Now choose a vivid memory from your past — but not one that was photographed. We all have moments like these. Some are traumatic events, while others are joyous times. A few are otherwise mundane moments that are somehow significant to us. For example, I have several “memory snapshots” of my experiences at a summer camp that I attended as a child. Sitting along the lake, praying in a wooded amphitheater, taking a walk by myself in a nearby park. These memories are burned in my memory and I can recall my feelings at those moments, as well as the visuals — especially the light. No photo was taken, and these weren’t particularly important moments, at least from an objective point of view. But somehow, they were significant to me. Those moments help define my memories of my childhood.

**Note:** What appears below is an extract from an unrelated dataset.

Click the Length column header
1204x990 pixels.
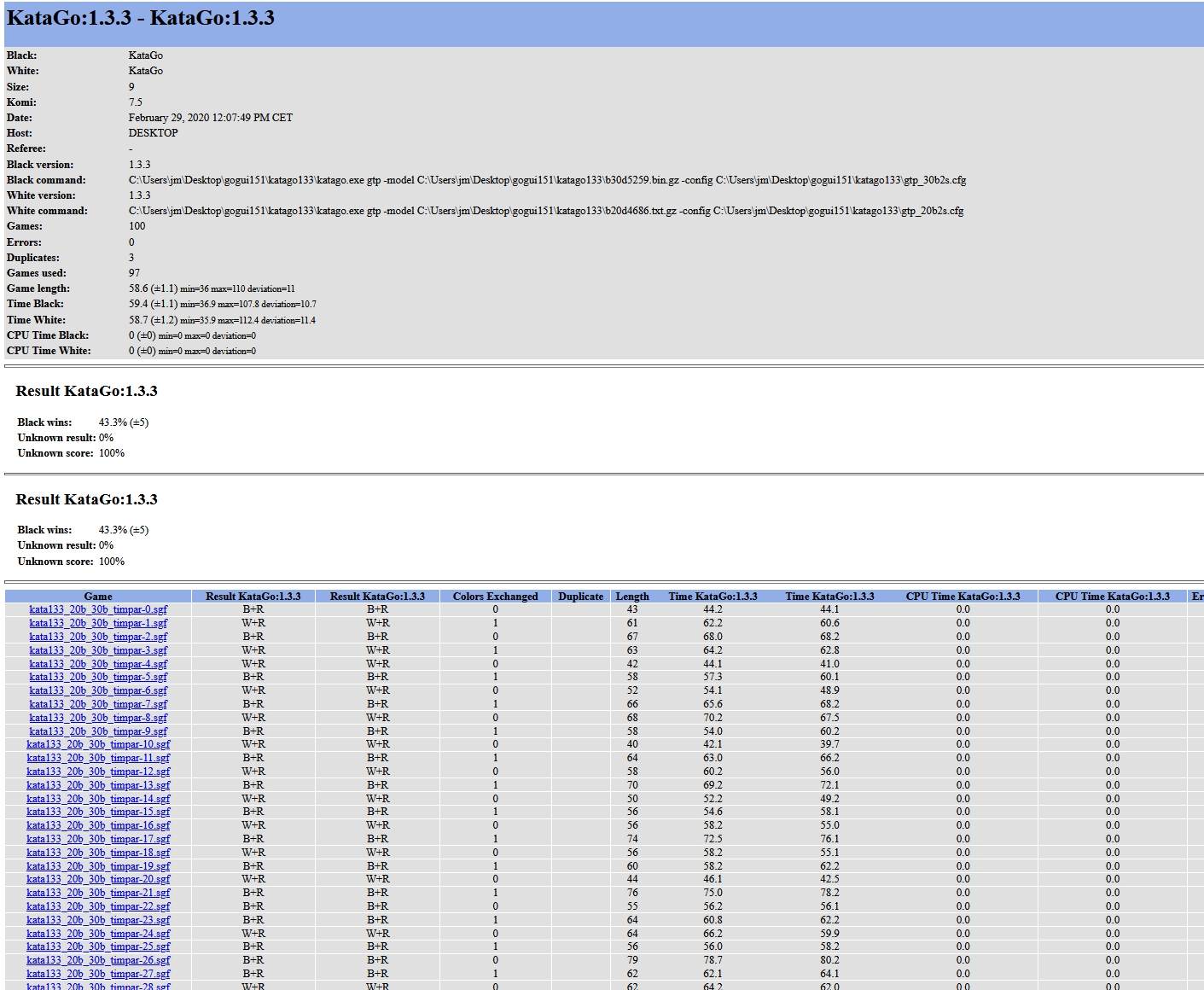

As I discuss in my book Active Consciousness, the so-called “orbs” that many people are talking about and have been captured in digital photographs may actually be what the Buddhists call tulpas — thought forms. Is it possible that these orbs or tulpas are formed when we take mental snapshots that become significant to us? Maybe that’s why orbs tend to form in places like churches, spiritual retreat centers, music halls, parties, and the like. People are really having experiences in those places that will always stay with them.
And consider this. Those experiences may not only be memories etched in people’s minds, but live on as separate entities, with a kind of existence of their own. They can even be photographed! Indeed, is it a coincidence that the very act of taking a photo tends to create a vivid, living memory for us? Does the act of taking a photo also create an orb?
Another possibility is that it creates an entanglement — an enduring energetic connection between the photographer and his or her subject. Is that why some native cultures are averse to being photographed, fearing that some part of themselves is being stolen? Is it possible that they are right, and that the creation of an orb or entanglement through the act of photography is actually taking some kind of “piece” out of them? While the photographer might like to remember the event or become entangled with it, his or her subject might not feel likewise.
In any case, photographed or not, my guess is that what helps create orbs, tulpas, or vivid memories of particular moments in our lives is our degree of presence. How many of us can recall a particular moment of processing Email, yakking on Facebook, or driving to work — a month later?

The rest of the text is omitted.